The sweet treat — which weighs about 28 ounces — was originally supposed to go for anywhere between £300-£500 ($416-$693), but on Wednesday, August 11, it went for much more!
"It really seemed to capture a lot of people's imaginations, and wallets," auctioneer Chris Albury told CNN. "£1,850 ($2,565) was very unexpected."
Royal fan Gerry Layton of Leeds, took home the slice, which is 8 inches by 7 inches and has been stored in a decorative tin for 40 years.
Moyra Smith — a member of the Queen Mother's household at Clarence House — kept the cake preserved it for all of these years.
Smith even had a label on the lid, which reads: "Handle with Care - Prince Charles & Princess Diane's [sic] Wedding Cake."
Smith's family then sold the slice to Dominic Winter Auctioneers in 2008.
"It's a good sales pitch for clingfilm," Albury said. "It's an object that's going to last. I've not seen anyone else trying to sell anything like this. It's quite a lump."
"It appears to be in exactly the same good condition, but we advise against eating it," Albury added.
The auction also included printed Ceremonial and Order of Service programs for the wedding, in addition to a memorial Royal Wedding Breakfast menu and table seating program.
Diana and Charles got married on July 29, 1981, but they later split in 1992 and finalized their divorce in 1996.
"The astonishing thing was that they were so incompatible, just so incompatible," her former vocal coach Stewart Pearce — who wrote Diana: The Voice of Change, which was released on June 15 — exclusively told The Royal Observer. "Was she in love with Charles? Absolutely. Was he in love with her? No. I mean, completely incompatible."

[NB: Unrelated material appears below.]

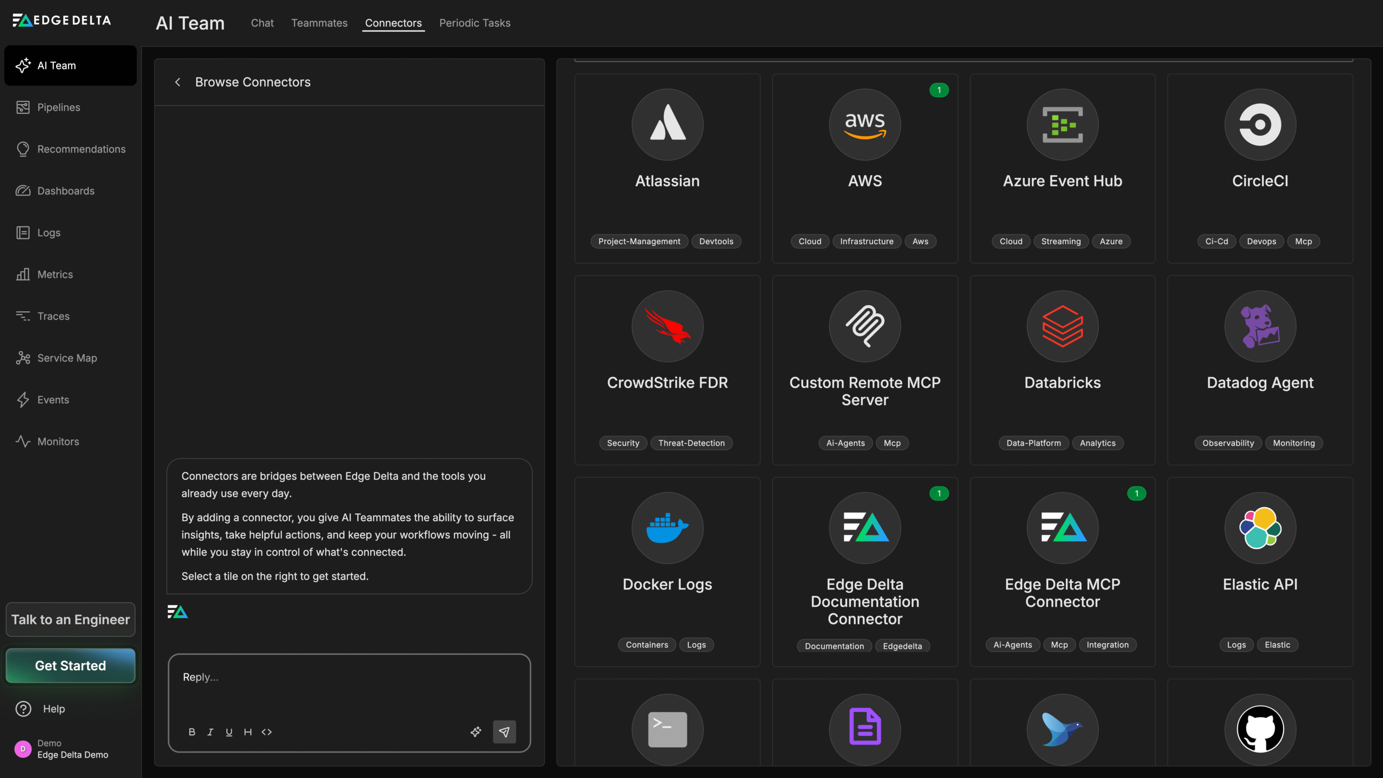Click the Databricks connector icon
This screenshot has width=1383, height=778.
click(x=1062, y=326)
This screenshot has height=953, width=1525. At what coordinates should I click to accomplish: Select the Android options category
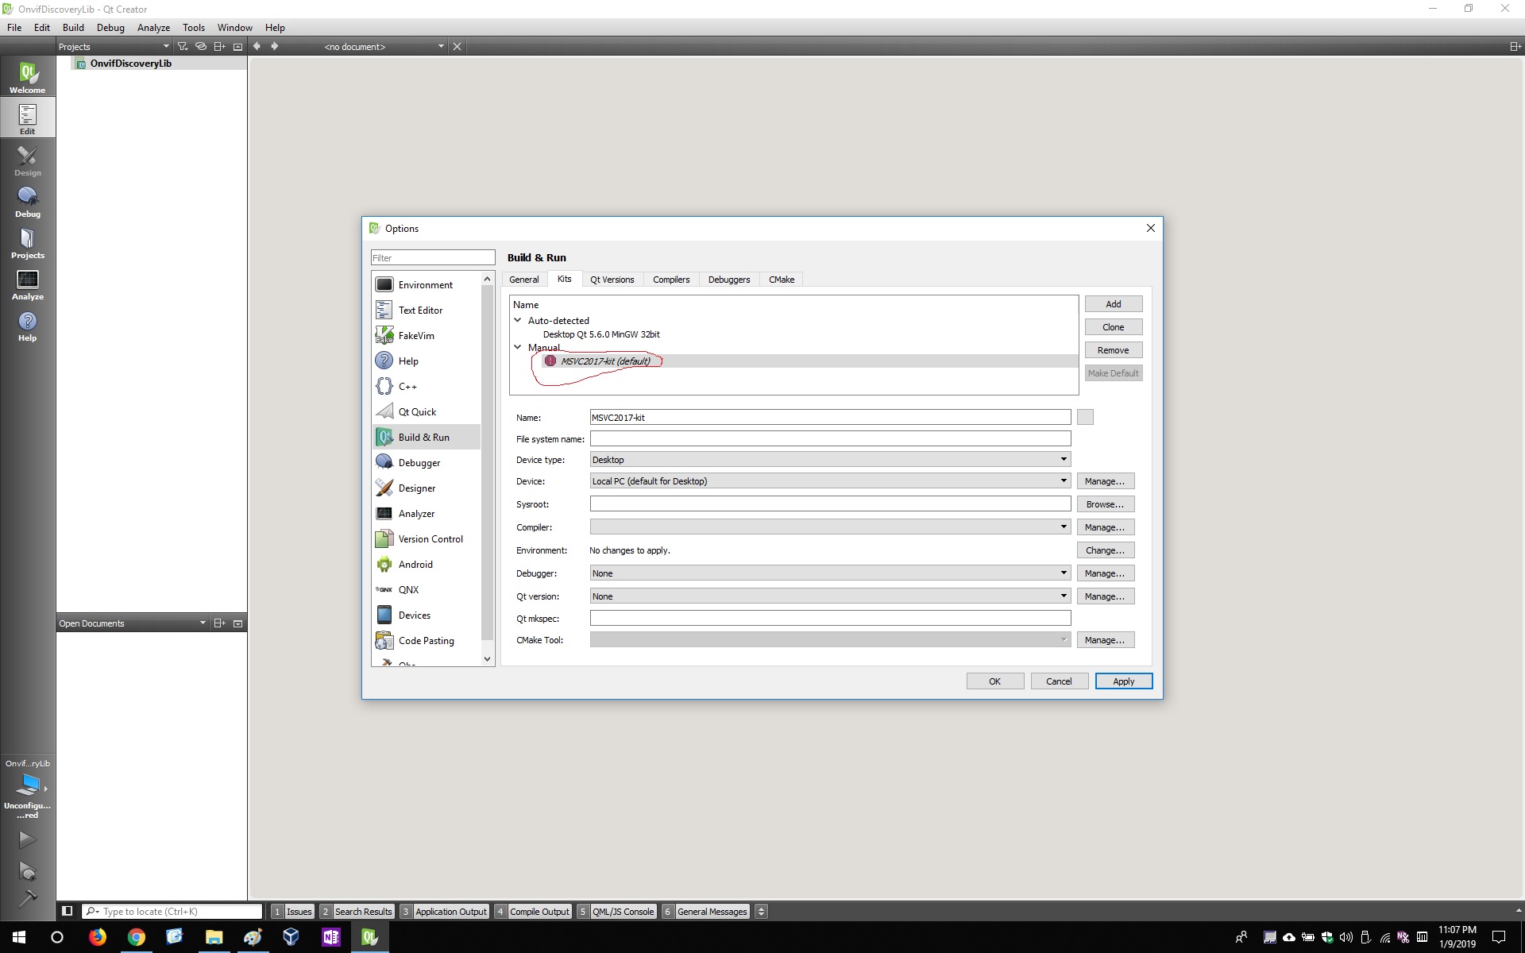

"So, the machinery of royalty led him to choose the virgin aristocratic bride, which he did. But then, Diana was so different from anything that Charles had ever experienced before – her emotional vulnerability, the absolute belief in emotional transparency, this was something that he found really irksome, because at that time he was so emotionally withdrawn," he continued. "He was trying to find a way of really living the fullness of his own capacity within the construct of being the heir to the British throne."